Write the next part of the Deadpool 2 review, picking up right after its final sentence.

Text excerpt:
'''

Deadpool 2 review: A disjointed mess

It’s been a while since we’ve seen a movie so at odds with itself as Deadpool 2 is.

Instead of being a straightforward superhero movie with fun jokes and wall breaking, we’re instead given something that stretches out scene after scene that will have you begging for the next transition.

This stems from its long winded and needlessly complex story. As shown in the trailer, Cable (Josh Brolin) travels back in time to kill a mutant child (Russel played by Julian Dennison) who grows up to do horrible things.

Deadpool (Ryan Reynolds) has to stop Cable, and creates his own superhero team in the X-Force.

Sounds simple enough, right? Super powered bad guy from the future pulls a Terminator to change the future and some less known heroes try to stop him with a lot of CGI action.

Unfortunately there’s multiple side stories and detours that offer a long winded path to those set pieces and jokes.

The most egregious is Deapool’s “heartfelt” romantic story, which gives him the motivation to save Russel from Cable after experiencing a loss of his own.

'''

Source data:

'''

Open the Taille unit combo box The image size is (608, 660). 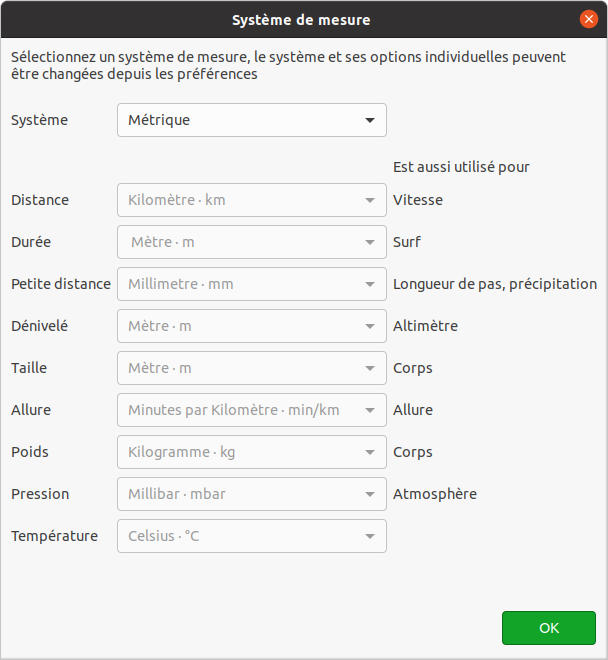pos(251,368)
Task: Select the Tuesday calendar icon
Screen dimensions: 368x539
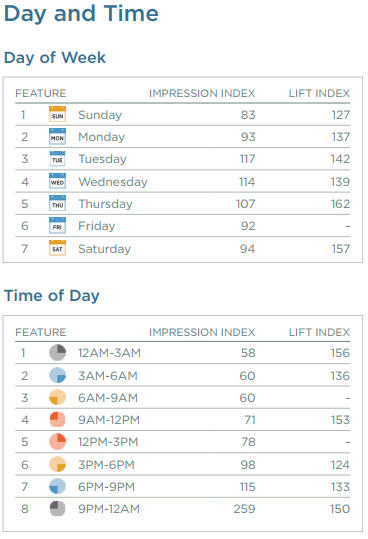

'''

Reply:
Now there’s nothing wrong with introducing more serious elements to a comedic movie, but the writing here just isn’t good enough to pull that off.

As for the writing of the jokes, it’s a mixed bag. There are a few that really hit the spot with the best ones being visual gags instead of dialogue.

If you liked how the jokes were done in the first movie, you will like the ones here, even if they do sometimes linger on for too long and torture out some comedy.

The cast bringing the lacklustre script together was surprisingly solid with some exceptions.

Brolin’s performance was very flat. While this is in line with the character, it really affected the scenes he was in. We’re not expecting character growth in a movie like this, but we could have had a tiny bit more from Cable.

The film does occasionally hint at how Cable came to be a time traveller with a metal arm, but that’s not explored here. Brolin has signed on to be in more of the Deadpool films, so maybe they’re saving that for the future.

The other problem is Dennison. His performance just wasn’t convincing, especially because of his place in the movie. Russel is supposed to be a tragic character that is looking for revenge and finally redemption, but Dennison just fell short of giving us this.

Whenever Russel was in a scene you’re left wanting to get back to Deadpool or even Cable.

The other characters range from annoying to pointless. Karan Soni – playing  Dopinder, the cab driver from the first movie – is just annoying and should have been left out entirely.

The X-Force gets very little screen time and ends up being pointless. Again, we’ll probably see more of them in future movies, but they also could have been cut to save time because the overall plot really wouldn’t have changed much.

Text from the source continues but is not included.